Q. What about 4G phones?
A. The FCC says older 4G phones that do not support Voice over LTE (VoLTE) or HD voice could be affected. Some 4G phones are hybrid, meaning they are 4G for some functions, but 3G for others. It’s something you should check.
Q. When is 3G being eliminated?
A. AT&T says it is shutting down 3G in February. Verizon says it will shutdown 3G by Dec. 31, 2022. T-Mobile, which merged with Sprint, has announced it will finish shutting down Sprint’s 3G CDMA network by March 31, and Sprint’s 4G LTE network by June 30. It has also announced it will shut down T-Mobile’s 3G UMTS network by July 1, but has not yet announced a shutdown date for its oldest network, 2G.
The FCC cautions that these dates are for completing shutdowns, and that carriers may begin closing down parts of its networks sooner. It behooves you to check with your carrier.
Q. What about Cricket and other smaller carriers?

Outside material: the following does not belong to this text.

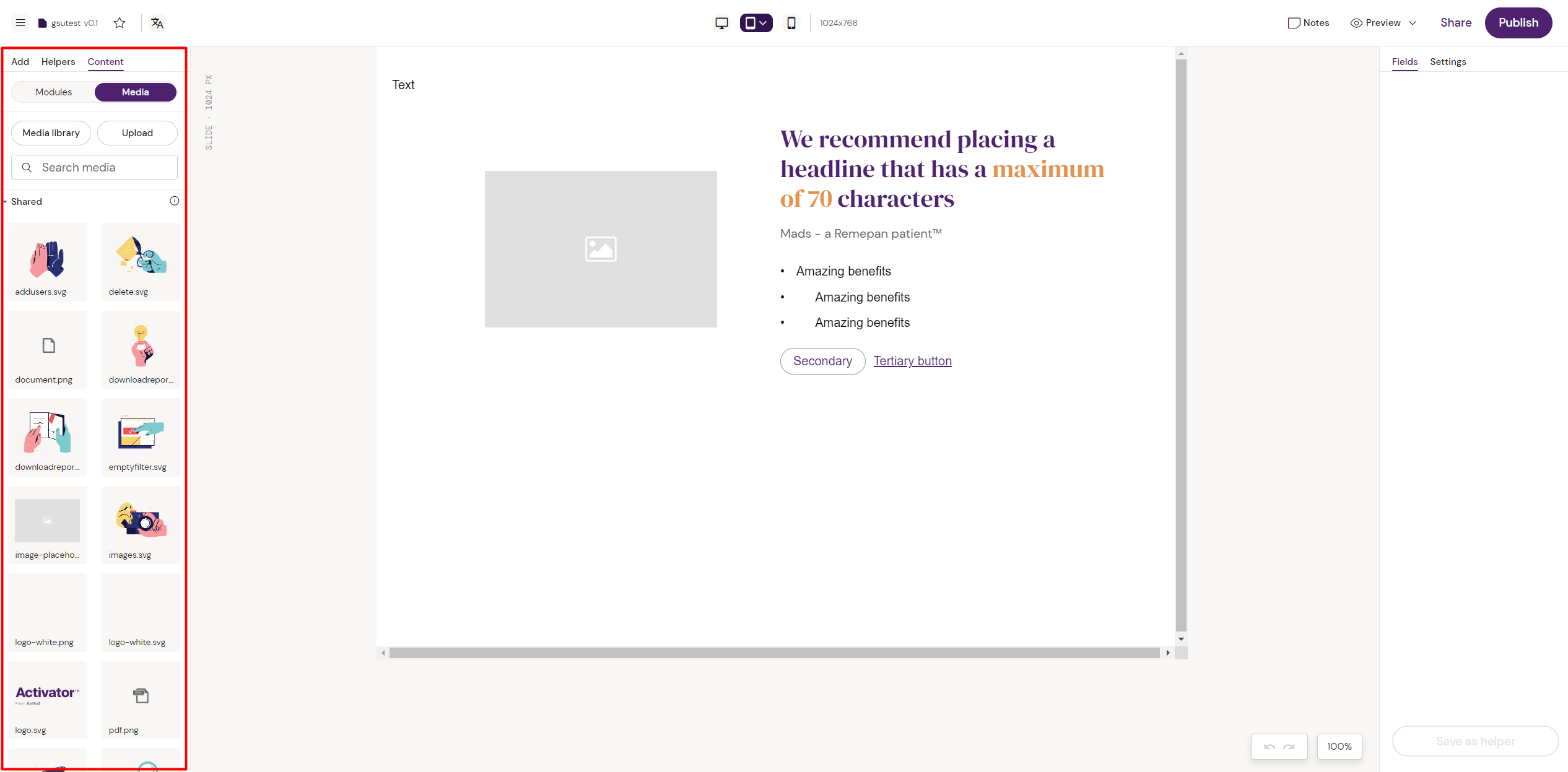This screenshot has height=772, width=1568.
Task: Click the 100% zoom level control
Action: click(x=1339, y=747)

A. They may be affected too, because they piggyback on the networks of the major carriers. (The major carriers, AT&T, Verizon, and T-Mobile, control about 98 percent of the market.)
Q. Why is this happening?
A. Cell phone carriers periodically upgrade their networks, but they don’t have an unlimited amount of spectrum, which is the invisible radio frequencies that wireless signals travel over. So, to improve their service, the carriers free up spectrum by removing older networks.
Carriers have cycled through one generation of network after another, dating back more than 20 years.
Q. How many people will be affected in Massachusetts?
A. It’s probably tens of thousands, based on the limited information released by carriers.
Q. How much will it cost customers to upgrade?
A. Carriers say there is no new monthly cost for service, and that they are offering discounted or free phones. Levison said she is awaiting delivery by mail of a free phone offered by AT&T.